Advanced Actions

Attention

All examples on this page assume that the HC_CACHE_STORAGE variable has been set. If you do not know what this means, read the Caching and being nice to web archives section first.

To build your own sampling algorithms or explore a collection in different ways, Hypercane also offers the advanced actions of:

  • identify - for discovering one Memento object from another
  • filter - for filtering the documents from the input based on some criteria
  • cluster - for clustering the documents from the input based on an algorithm and features
  • score - for scoring the documents from the input based on some scoring function
  • order - for ordering the documents in the input based on some feature

identify

The identify action produces one type of Memento Protocol object from another. With identify, a user can submit a list of URI-Ts and get the full list of URI-Ms or URI-Rs discovered in those TimeMaps. They can also submit a list of URI-Ms and produce the corresponding URI-Ts or URI-Rs. Hypercane discovers this information via the Memento Protocol.

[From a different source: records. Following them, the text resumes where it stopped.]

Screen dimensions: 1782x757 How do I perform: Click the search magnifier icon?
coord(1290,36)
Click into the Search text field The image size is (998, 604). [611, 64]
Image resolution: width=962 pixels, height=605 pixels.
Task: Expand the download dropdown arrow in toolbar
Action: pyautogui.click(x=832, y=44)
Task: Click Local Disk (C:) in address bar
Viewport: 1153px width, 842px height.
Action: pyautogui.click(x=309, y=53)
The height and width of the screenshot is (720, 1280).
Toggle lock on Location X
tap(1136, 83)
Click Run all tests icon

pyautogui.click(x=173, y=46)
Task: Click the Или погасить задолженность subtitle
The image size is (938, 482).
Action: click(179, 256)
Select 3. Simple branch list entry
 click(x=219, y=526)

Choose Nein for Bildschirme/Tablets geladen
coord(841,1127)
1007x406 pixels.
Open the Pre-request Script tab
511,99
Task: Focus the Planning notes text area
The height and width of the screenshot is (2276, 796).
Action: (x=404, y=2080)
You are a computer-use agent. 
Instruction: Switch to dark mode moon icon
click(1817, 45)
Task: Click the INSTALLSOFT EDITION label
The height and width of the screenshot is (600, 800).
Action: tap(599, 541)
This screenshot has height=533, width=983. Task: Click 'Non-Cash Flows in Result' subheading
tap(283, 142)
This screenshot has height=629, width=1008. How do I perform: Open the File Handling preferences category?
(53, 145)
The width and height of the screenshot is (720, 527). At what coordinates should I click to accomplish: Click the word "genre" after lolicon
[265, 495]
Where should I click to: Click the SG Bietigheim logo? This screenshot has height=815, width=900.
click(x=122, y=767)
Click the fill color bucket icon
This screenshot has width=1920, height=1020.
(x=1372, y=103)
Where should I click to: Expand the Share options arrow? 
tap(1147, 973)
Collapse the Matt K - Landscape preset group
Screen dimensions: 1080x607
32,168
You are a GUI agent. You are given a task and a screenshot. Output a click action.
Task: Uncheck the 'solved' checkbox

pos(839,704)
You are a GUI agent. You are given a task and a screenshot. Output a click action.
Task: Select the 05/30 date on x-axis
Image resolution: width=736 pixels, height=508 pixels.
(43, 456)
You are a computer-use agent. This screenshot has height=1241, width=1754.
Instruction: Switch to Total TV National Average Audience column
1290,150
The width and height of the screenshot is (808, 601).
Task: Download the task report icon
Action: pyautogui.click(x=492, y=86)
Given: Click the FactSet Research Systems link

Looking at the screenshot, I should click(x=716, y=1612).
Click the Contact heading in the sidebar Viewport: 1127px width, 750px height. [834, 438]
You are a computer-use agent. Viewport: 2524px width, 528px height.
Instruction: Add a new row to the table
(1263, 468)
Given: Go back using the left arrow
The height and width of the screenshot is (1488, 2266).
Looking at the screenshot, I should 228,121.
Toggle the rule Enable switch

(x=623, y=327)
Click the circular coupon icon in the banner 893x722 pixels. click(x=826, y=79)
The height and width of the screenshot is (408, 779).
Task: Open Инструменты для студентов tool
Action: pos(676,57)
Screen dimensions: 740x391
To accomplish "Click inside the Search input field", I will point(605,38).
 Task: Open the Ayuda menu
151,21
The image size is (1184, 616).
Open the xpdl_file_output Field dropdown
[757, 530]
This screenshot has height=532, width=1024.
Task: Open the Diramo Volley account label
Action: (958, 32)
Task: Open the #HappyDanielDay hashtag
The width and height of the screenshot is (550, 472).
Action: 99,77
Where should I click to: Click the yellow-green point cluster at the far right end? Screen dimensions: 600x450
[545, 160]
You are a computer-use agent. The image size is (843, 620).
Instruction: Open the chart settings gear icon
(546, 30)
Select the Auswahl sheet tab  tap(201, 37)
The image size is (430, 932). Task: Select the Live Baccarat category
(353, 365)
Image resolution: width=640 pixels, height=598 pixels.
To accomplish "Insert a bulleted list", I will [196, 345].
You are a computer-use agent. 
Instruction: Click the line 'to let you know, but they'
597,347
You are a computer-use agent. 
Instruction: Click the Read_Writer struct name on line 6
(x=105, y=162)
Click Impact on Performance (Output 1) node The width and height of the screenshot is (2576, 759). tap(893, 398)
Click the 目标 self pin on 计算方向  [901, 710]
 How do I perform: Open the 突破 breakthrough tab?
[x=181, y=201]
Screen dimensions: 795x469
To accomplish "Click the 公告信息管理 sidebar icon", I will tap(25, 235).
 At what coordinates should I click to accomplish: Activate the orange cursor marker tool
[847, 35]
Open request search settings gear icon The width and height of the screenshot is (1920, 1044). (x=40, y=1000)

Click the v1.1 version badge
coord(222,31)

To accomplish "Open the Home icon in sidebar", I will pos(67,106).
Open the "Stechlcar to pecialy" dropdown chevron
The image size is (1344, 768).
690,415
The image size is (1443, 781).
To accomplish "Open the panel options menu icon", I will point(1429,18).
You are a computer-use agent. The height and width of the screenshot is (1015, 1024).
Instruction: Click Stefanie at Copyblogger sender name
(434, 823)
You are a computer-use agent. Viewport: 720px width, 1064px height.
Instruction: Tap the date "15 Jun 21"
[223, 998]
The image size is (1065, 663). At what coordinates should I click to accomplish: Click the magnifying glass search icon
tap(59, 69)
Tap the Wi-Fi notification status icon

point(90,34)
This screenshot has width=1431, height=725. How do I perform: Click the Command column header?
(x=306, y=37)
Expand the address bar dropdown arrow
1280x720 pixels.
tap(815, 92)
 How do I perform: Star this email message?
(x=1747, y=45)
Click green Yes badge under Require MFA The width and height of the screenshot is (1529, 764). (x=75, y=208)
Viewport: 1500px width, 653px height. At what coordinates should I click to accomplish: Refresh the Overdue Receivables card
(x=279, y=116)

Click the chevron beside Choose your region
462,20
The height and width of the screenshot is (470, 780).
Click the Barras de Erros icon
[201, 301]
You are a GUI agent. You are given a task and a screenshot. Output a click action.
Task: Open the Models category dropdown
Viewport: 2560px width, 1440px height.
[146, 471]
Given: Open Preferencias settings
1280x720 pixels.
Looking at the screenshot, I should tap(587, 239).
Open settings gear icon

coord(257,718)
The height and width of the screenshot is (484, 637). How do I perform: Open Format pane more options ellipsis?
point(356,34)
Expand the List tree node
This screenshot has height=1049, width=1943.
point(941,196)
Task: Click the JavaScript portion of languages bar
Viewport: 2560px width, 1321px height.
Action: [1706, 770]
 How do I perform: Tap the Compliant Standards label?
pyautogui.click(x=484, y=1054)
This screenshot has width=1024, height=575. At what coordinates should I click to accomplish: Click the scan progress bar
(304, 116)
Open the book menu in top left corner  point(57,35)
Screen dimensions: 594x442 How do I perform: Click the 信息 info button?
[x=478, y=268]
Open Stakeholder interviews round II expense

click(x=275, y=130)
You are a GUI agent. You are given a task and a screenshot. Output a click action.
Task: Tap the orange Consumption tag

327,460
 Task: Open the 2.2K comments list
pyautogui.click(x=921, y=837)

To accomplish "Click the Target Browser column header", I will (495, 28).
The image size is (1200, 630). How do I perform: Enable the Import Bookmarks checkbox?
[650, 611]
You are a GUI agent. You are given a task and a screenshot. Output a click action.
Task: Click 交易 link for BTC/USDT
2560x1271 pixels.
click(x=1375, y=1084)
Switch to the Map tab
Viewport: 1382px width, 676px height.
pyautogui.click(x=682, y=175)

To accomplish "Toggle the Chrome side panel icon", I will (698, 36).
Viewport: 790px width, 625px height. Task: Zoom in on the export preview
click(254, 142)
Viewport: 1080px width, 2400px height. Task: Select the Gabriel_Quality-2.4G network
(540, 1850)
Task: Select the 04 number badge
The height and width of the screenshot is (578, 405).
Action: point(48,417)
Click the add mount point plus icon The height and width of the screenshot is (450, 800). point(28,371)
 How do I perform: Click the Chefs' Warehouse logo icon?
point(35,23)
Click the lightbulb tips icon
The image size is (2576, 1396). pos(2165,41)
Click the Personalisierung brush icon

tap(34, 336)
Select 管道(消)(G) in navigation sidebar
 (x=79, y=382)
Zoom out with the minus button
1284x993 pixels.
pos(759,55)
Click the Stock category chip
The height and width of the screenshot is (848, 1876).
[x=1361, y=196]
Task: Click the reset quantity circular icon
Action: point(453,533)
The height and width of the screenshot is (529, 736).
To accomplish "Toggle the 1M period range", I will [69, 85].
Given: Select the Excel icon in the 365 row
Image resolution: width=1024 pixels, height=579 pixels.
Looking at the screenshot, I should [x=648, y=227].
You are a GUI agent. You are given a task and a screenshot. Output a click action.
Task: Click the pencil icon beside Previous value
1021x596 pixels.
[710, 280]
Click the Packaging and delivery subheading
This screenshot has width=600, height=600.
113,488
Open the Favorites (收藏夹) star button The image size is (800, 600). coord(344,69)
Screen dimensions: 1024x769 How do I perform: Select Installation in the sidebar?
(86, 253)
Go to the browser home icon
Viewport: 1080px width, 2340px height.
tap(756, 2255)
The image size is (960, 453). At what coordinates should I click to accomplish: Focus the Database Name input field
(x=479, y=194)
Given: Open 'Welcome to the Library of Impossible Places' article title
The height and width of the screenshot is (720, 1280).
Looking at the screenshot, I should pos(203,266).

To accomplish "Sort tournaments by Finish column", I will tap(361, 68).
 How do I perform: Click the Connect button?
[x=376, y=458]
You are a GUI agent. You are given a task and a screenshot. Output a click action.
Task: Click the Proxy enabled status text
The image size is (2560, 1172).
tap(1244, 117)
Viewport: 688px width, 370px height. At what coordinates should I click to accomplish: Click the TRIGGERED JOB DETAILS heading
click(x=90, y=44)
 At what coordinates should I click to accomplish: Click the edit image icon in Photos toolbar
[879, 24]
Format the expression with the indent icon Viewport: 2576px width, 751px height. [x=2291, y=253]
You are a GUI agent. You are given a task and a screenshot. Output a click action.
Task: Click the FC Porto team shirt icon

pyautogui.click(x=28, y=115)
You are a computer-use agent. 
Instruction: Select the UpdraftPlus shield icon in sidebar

For example, to identify the mementos in Trove collection 13524:

hc identify mementos -i trove -a 13524 -o mementos.tsv

or to identify the TimeMaps in Archive-It collection 8788:

hc identify timemaps -i archiveit -a 8788 -o timemap-output-file.tsv

or to identify the original resources based on the mementos in file mementos.tsv:

hc identify original-resources -i mementos -a mementos.tsv -o original-resources.tsv

or discover the TimeMaps for the mementos in the file mementos.tsv:

hc identify timemaps -i mementos -a mementos.tsv -o timemaps.tsv

The identify action supports the following criteria:

  • mementos - discover all mementos in the input; for performance, it only discovers URI-Ms and assumes that the archive reports the mementos accurately
  • timemaps - discover all timemaps in the input; for performance, it only discovers URI-Ts and assumes that the archive reports the TimeMaps accurately
  • original-resources - discovers all original-resources in the input

The following diagram indicates how Hypercane handles discovering one type of memento object based on another.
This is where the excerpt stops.